You cannot inject a shortcode on the front end and expect it to render a form. Shortcodes cN only be executed and their content rendered on the server. If you want to display a form when a button is clicked, render the form as usual and hide it until the button is clicked or create an Ajax function to render and display the form.
That's what I've done, I've got an API route that does a do_shortcode and render the form correctly, no problem there.
I just need to load the scripts needed for recaptcha and ajax submission to work properly. And I don't seem to have a trigger to do that.
But thanks for your answer.
I don't think you understood my suggestion. I suggested to stop using Ajax to render the form with do shortcode. When you add your form to a page, wrap the shortcode in a div element and set the div element to display: none. When a user clicks a button, use jQuery to show() the div element and display the form.
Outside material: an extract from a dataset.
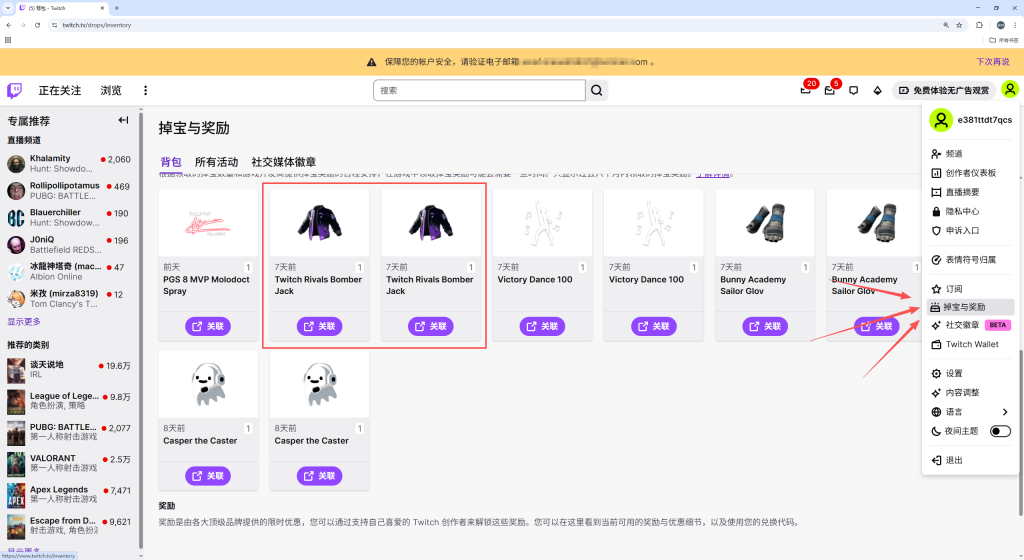Open the Prime loot icon with badge 20
The width and height of the screenshot is (1024, 560).
click(x=805, y=90)

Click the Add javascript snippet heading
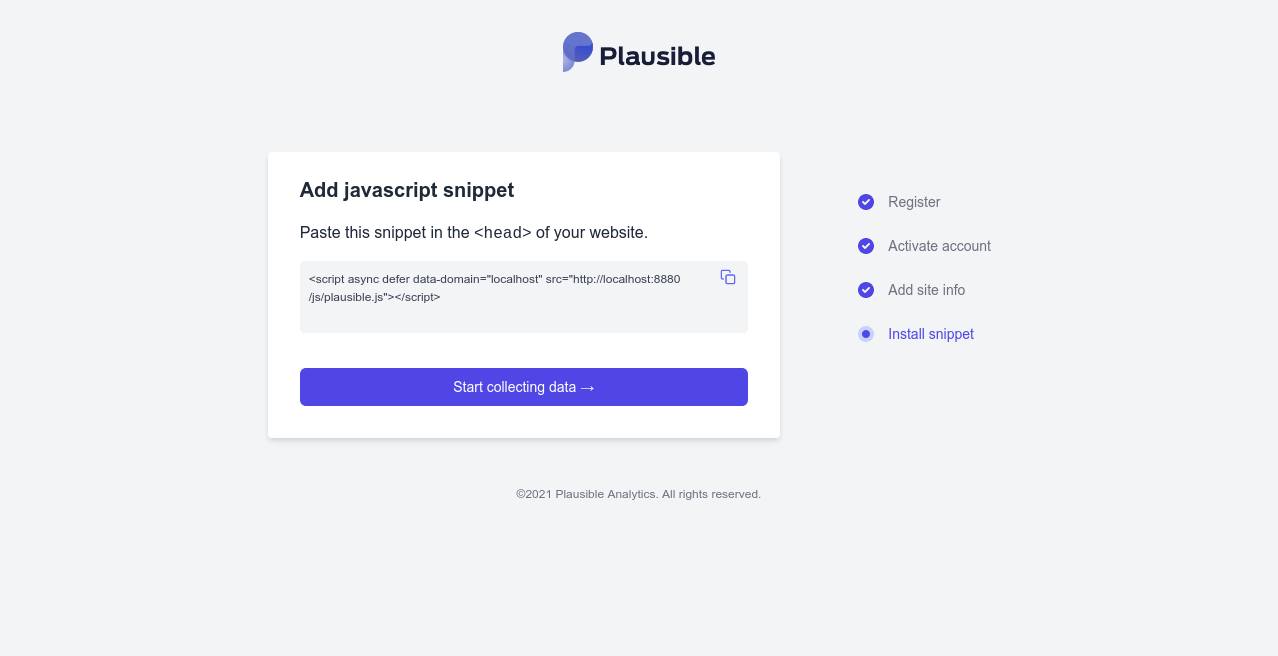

Everything will work as expected.
I understand, but it's not a solution that suits me. The original purpose of this deferred rendering is to avoid loading the Formidable Forms scripts when the page loads, in order to improve site performance.
But thanks for your suggestion.
Formidable's scripts won't overload a page. What will slow down a page is very long forms with hundreds of fields and Ajax. If Formidable's scripts are slowing down your page, I suspect you got other things going on that impacts performance on your server.
On a page with several forms configured with Recaptcha, the linked scripts are loaded as many times. This is a problem reported by pagespeed.web that I'd like to fix.